Manitoba Budget 2024 Must Invest in Social Housing

Housing is a basic human need, essential to survival, health and well-being. Housing provides a foundation to address poverty, crime, addiction, poor health, unemployment, gender-based violence, and the apprehension of children by Child and Family Services. Additionally, we cannot end homelessness without ensuring access to housing.

The Problem

Thousands of people are unable to find stable housing in Manitoba. The private rental market is unaffordable to people experiencing poverty and homelessness. For example, households in the lowest quartile of incomes spend an average of 68% of their incomes on housing. This has escalated the demand for non-market, social housing where rents are capped at 30% of a household’s income. Nearly 6,000 households are on the waitlist for social housing. With nowhere else to go, many people stay with friends, family, in shelters, or outside. According to the 2022 point in time count, more than 1,200 people experience homelessness on any given night in Winnipeg alone. Another 4,000 more are conservatively estimated to be experiencing hidden homelessness.

The Solution

All levels of government must finally do what is necessary to address the housing crisis. This means recognizing that the 30-year-old experiment of relying almost exclusively on the private market to produce low-rent housing has failed. Other sectors are joining the growing consensus that the housing crisis won’t be solved without government reinvestment in social housing. 
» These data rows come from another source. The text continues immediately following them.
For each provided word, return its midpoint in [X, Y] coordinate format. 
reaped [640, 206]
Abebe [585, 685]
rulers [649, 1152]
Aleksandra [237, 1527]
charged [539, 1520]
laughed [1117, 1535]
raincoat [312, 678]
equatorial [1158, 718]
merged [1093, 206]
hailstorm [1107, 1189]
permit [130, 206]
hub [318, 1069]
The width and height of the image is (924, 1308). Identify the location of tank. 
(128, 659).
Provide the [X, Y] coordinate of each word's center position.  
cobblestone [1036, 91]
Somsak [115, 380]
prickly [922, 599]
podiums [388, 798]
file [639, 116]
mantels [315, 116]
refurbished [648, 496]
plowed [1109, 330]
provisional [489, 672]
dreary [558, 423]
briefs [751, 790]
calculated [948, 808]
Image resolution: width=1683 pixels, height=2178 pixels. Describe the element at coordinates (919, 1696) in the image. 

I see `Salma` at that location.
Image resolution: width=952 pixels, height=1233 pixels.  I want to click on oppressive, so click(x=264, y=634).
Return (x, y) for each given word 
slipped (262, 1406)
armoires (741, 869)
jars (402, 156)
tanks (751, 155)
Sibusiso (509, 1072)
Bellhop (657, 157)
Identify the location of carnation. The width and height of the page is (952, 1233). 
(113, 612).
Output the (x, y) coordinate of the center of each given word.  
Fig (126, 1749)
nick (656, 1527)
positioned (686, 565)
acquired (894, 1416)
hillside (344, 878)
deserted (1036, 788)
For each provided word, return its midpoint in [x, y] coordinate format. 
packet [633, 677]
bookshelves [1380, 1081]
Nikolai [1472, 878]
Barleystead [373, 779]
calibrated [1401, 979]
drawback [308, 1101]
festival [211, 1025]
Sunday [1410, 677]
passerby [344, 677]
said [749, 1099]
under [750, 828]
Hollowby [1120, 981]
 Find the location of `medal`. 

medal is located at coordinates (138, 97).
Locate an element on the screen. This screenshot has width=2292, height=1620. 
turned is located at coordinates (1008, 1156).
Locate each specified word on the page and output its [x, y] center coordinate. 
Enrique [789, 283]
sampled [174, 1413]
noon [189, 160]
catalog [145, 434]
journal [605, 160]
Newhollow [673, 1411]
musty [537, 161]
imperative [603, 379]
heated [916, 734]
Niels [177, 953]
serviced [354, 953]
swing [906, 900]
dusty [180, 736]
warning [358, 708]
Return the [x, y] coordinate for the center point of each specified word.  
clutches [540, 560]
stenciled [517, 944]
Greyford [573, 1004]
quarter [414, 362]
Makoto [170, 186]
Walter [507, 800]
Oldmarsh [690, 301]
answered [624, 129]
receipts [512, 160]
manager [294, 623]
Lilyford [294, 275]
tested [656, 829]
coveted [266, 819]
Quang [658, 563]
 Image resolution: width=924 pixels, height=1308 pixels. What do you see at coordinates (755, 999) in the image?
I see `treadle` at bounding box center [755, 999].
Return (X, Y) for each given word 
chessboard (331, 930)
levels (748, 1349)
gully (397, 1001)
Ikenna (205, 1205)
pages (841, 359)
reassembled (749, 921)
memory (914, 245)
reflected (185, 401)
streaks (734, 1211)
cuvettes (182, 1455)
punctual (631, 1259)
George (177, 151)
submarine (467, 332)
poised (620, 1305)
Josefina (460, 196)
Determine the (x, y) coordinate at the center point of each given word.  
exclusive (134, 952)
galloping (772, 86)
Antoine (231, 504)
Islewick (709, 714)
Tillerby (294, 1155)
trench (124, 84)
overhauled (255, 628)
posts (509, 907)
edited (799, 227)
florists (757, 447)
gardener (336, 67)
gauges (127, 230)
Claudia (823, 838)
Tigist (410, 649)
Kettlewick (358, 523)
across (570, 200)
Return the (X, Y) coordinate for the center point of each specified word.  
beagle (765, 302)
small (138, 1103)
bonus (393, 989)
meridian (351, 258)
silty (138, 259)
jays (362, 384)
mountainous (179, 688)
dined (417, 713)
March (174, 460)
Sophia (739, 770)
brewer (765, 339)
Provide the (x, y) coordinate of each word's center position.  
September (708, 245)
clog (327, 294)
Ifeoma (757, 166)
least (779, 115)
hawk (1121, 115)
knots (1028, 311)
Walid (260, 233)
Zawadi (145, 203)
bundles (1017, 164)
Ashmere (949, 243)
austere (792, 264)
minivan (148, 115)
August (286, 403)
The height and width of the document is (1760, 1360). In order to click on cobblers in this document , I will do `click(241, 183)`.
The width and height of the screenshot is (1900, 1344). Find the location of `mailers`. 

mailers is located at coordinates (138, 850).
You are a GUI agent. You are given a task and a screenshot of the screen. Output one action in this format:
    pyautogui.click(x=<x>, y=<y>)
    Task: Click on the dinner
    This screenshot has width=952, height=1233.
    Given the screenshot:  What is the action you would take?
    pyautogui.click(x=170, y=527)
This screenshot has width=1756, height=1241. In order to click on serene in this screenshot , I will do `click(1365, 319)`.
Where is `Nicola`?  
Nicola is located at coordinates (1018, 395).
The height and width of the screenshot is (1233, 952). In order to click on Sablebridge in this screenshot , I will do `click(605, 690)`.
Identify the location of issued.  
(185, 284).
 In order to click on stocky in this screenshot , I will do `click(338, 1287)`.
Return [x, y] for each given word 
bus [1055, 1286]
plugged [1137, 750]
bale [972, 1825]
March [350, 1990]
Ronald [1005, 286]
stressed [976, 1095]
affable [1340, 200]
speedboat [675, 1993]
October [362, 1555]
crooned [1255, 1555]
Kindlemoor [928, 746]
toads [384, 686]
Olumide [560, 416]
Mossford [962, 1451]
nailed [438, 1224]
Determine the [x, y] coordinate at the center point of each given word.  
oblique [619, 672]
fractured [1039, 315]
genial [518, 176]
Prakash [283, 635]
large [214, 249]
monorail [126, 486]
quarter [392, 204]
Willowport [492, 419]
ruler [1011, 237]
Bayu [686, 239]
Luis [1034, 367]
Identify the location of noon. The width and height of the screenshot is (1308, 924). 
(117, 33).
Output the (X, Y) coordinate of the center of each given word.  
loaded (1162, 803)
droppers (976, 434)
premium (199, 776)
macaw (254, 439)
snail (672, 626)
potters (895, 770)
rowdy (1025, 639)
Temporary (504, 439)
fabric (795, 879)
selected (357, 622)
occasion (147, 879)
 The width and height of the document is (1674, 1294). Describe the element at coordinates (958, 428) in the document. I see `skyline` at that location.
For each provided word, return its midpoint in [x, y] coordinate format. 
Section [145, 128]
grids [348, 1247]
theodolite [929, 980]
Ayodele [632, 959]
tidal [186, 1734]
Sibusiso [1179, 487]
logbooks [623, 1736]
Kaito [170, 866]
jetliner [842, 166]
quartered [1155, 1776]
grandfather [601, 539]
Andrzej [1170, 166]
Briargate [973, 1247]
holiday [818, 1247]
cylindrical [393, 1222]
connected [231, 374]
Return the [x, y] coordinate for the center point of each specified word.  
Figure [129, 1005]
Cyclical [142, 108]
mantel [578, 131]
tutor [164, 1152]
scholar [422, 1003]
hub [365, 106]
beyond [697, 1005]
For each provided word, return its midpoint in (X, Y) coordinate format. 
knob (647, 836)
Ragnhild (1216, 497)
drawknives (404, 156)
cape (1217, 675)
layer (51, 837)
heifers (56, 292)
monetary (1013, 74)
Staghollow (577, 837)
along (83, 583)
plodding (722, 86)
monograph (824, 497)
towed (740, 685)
The Right to Housing Coalition released a social housing action plan for Manitoba based on decades of research and consultation. The plan focuses on expanding and preserving the supply of social housing with supports, strengthening rent regulations and tenant protections, and creating training and jobs for low-income people in the construction and maintenance of social housing. The plan’s 5 pillars have been endorsed by more than 90 organizations. The Manitoba government must implement this plan to address housing insecurity and homelessness starting with the following investments in Budget 2024:

  • A capital and acquisition fund to add 1,000 rent-geared-to-income social housing units in 2024/25 owned by public, non-profit, and co-op housing providers.
  • A capital maintenance fund and an operating subsidy fund to protect existing social housing and ensure no units are lost due to disrepair or lack of subsidies.
  • Funding to ensure all social housing tenants have access to support workers with a minimum ratio of 1 worker per 100 units.